+++ Source data +++
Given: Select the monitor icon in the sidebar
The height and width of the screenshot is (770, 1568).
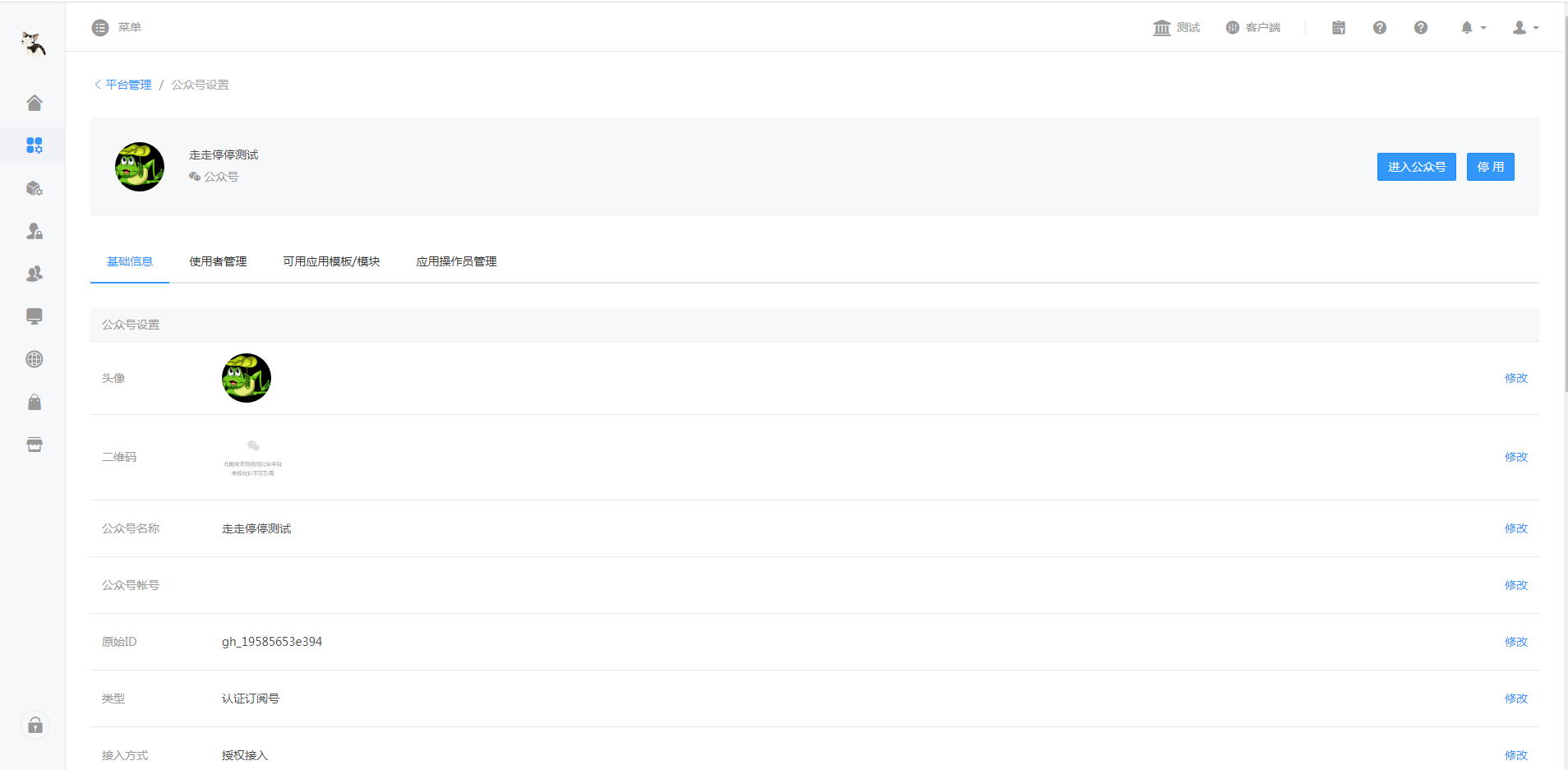Looking at the screenshot, I should (x=34, y=316).
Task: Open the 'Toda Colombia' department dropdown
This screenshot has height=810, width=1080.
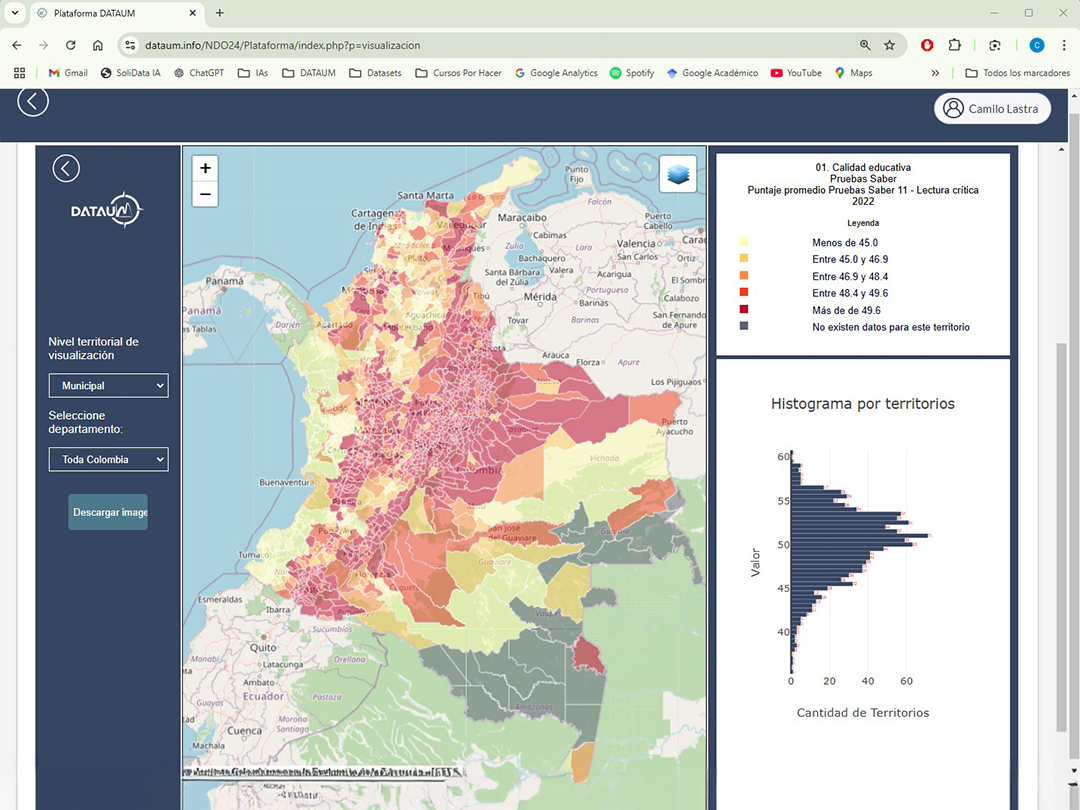Action: point(108,459)
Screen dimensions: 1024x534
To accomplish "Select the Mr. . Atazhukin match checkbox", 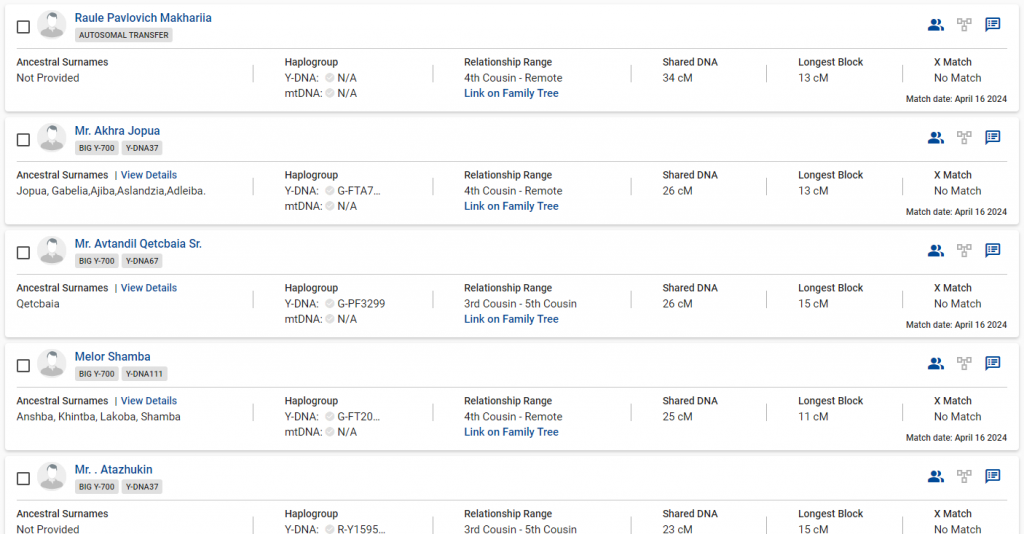I will point(23,479).
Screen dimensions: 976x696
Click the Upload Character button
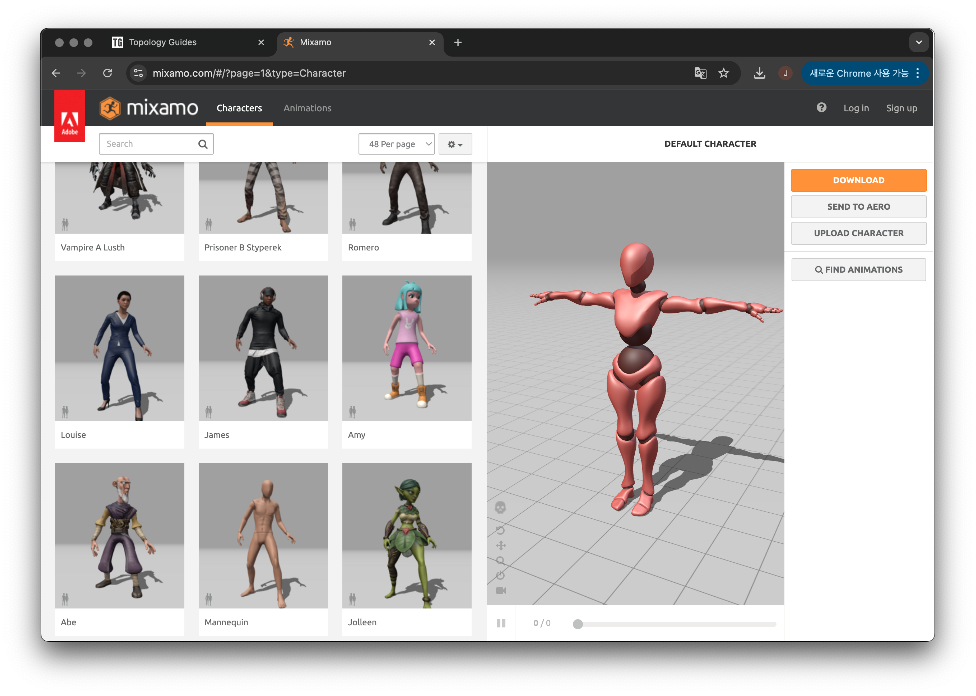[x=858, y=233]
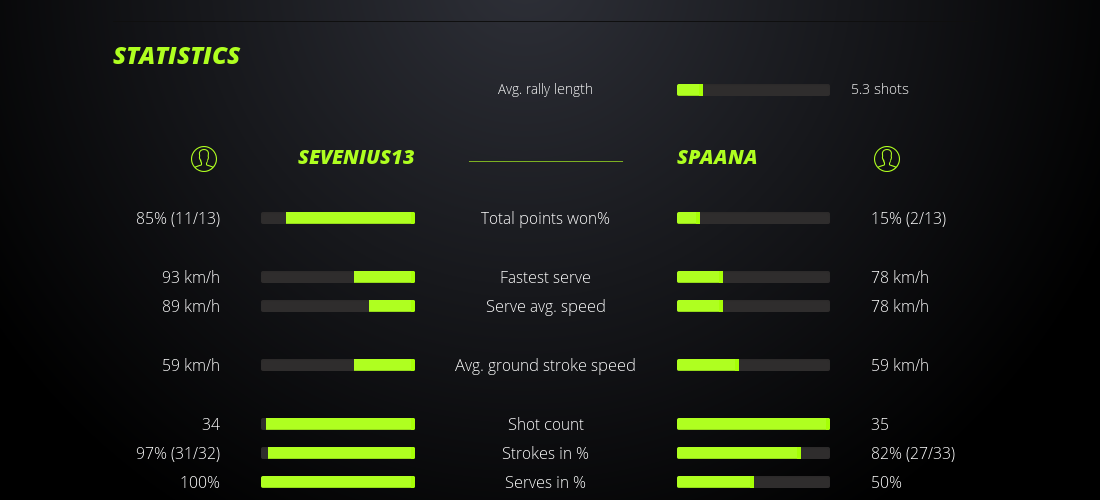The height and width of the screenshot is (500, 1100).
Task: Open the SPAANA player name
Action: 717,157
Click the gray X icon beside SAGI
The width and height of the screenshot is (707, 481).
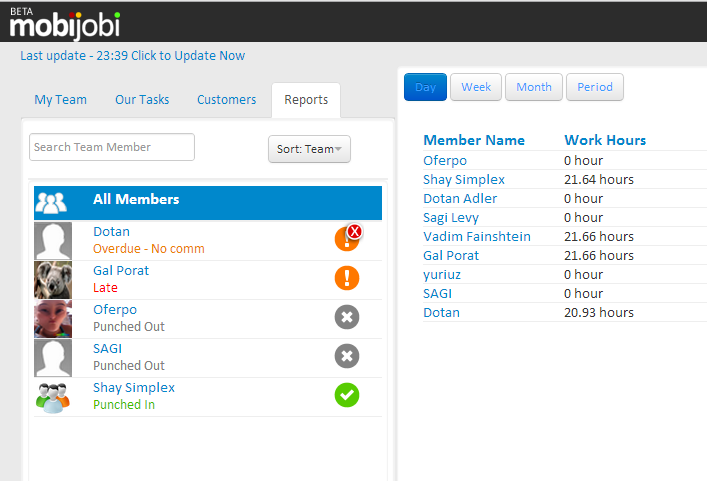pos(346,357)
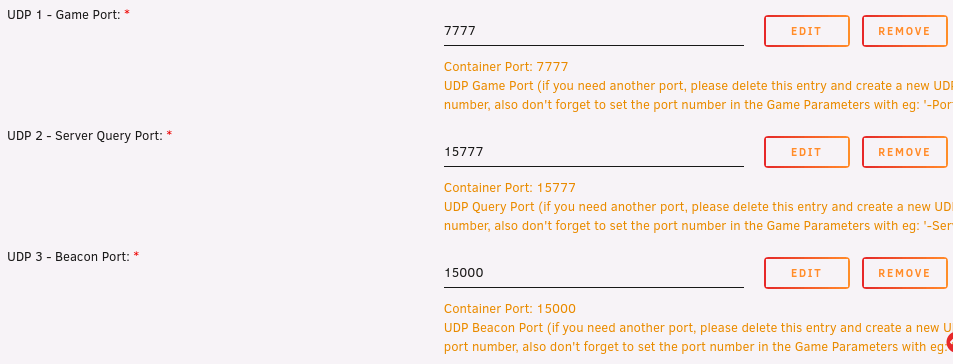Edit the UDP 2 Server Query Port

[807, 152]
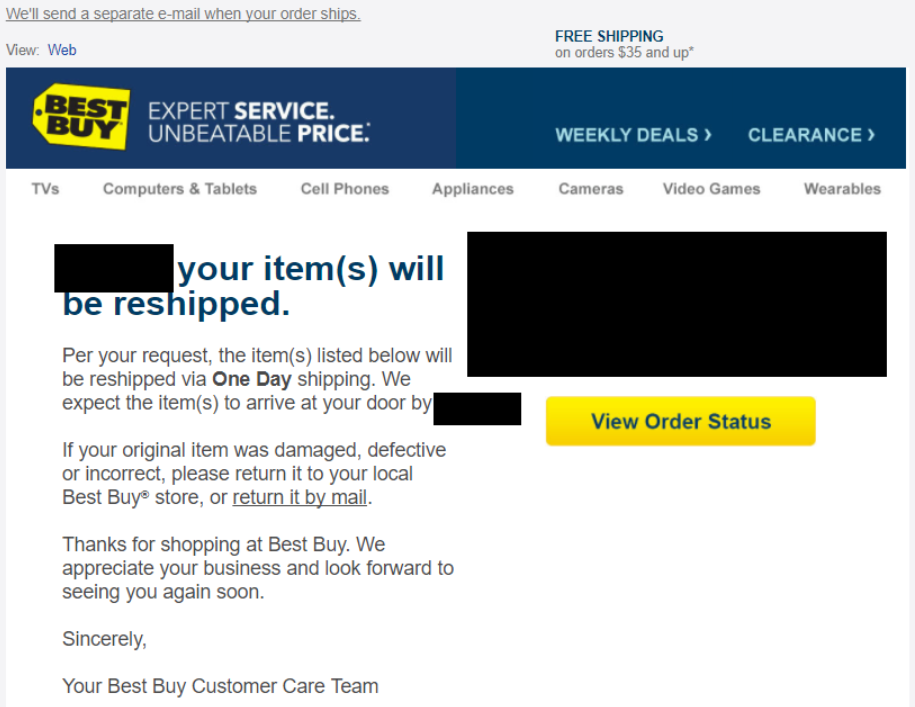
Task: Go to Cell Phones category
Action: pos(345,189)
+++
_Instructions for the task_
Write the number of data lines with "dimensions", nothing else.

_Answer to the exercise_
2